本發明還涉及上述基因標誌物在檢測腸癌或胃癌中的用途。本發明還涉及利用上述基因標誌物進行腸癌或胃癌檢測的試劑盒,其包括用於測定上述基因標誌物的5-hmC含量的試劑和說明書。
本發明的第三個方面涉及用於檢測胃癌或腸癌的方法,包括以下步驟: (a)測定正常樣品和受試者樣品中本發明所述的基因標誌物的5-hmC的含量; (b)用正常樣品中所述基因標誌物的5-hmC含量作為參照,將受試者樣品中對應的基因標誌物的5-hmC含量標準化; (c)對經標準化的所述基因標誌物的5-hmC含量進行數學關聯,並獲得評分;和 (d)根據所述評分獲得檢測結果。

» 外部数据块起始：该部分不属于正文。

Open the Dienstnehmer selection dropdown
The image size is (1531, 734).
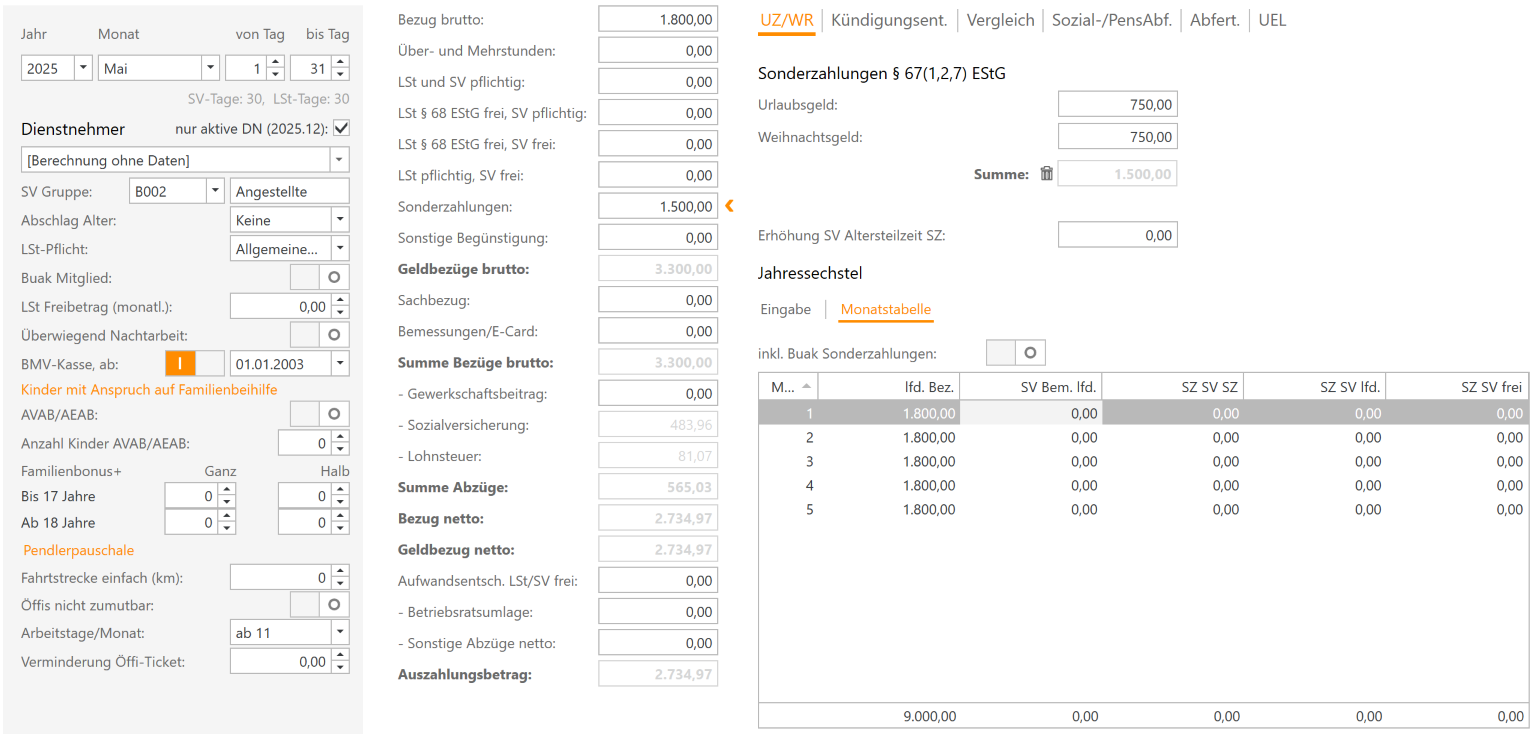coord(338,160)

在一個實施方案中,所述樣品是受試者或正常人體液中游離的DNA片段,或來源於胞器、細胞以及組織中的完整基因組DNA。其中,體液是血液、尿液、汗液、痰液、糞便、腦脊液、腹水、胸水、膽汁、胰腺液等。
在一個實施方案中,本發明所述的基因標誌物的5-hmC含量可通過本領域技術人員已知的任何方法進行測定,例如包括但不限於,葡糖基化法、限制性內切酶法、化學標記法、與高通量定序方法聯用的沉澱法、單分子即時定序法(SMRT)、氧化重亞硫酸鹽定序法(OxBS-Seq)等。葡糖基化法的原理是採用T4噬菌體β
-葡萄糖轉移酶(β
-GT),在葡萄糖供體受質(substrate)尿核苷二磷酸葡萄糖(UDP-Glu)存在下,將葡萄糖轉移至羥基位置,從而生成β
-葡萄糖基-5-羥甲基胞嘧啶(5-ghmC)。同時可採用同位素標記受質進行定量。在葡糖基化法基礎上進一步發展出限制性內切酶法和化學標記法。限制性內切酶法的原理是:葡糖基化反應改變了一些限制性內切酶的酶切特性。甲基化依賴的限制性內切酶MspI和HpaII 可識別同樣的序列(CCGG),但它們對甲基化狀態的敏感性是不同: MspI 識別並切割 5-甲基胞嘧啶(5-mC)和 5-hmC,但不能切割5-ghmC; HpaII 只切割完全未修飾的位點,胞嘧啶上的任何修飾(5-mC、5-hmC、5-ghmC)均阻礙切割。若CpG 位點含有5-hmC,那麼糖基化、酶解之後能檢測到條帶,未糖基化對照反應中沒有條帶; 同時可採用qPCR 進行定量分析。另外,其他限制性內切酶也同樣存在阻礙5-ghmC 酶切的情況,可應用於5-hmC 檢測(如: GmrSD,MspJI,PvuRts1I,Taq
I 等)。化學標記法的原理是:將酶反應受質上的葡萄糖進行化學修飾轉變成UDP-6-N3-glucose,將6-N3-glucose 轉移到羥甲基位置,生成N3-5ghmC。隨後,通過點擊化學方法在每個5-hmC上添加一分子生物素,結合下一代高通量DNA定序技術或單分子定序技術,可分析5-hmC在基因組DNA中的分佈情況。沉澱法是將5-hmC用特殊方式修飾後再將其特異性地從基因組DNA中捕獲下來,並進行定序分析。氧化重亞硫酸鹽定序法是首個以單鹼基解析度對5-hmC 進行定量定序的方法。首先將5-hmC 進行KRuO4 氧化處理,生成5-甲醯胞嘧啶(5fC),然後採用重亞硫酸鹽定序。在此過程中,5-hmC先氧化為5fC,而後脫氨形成U。通常,同時採用多種檢測方法對5-hmC進行定量檢測。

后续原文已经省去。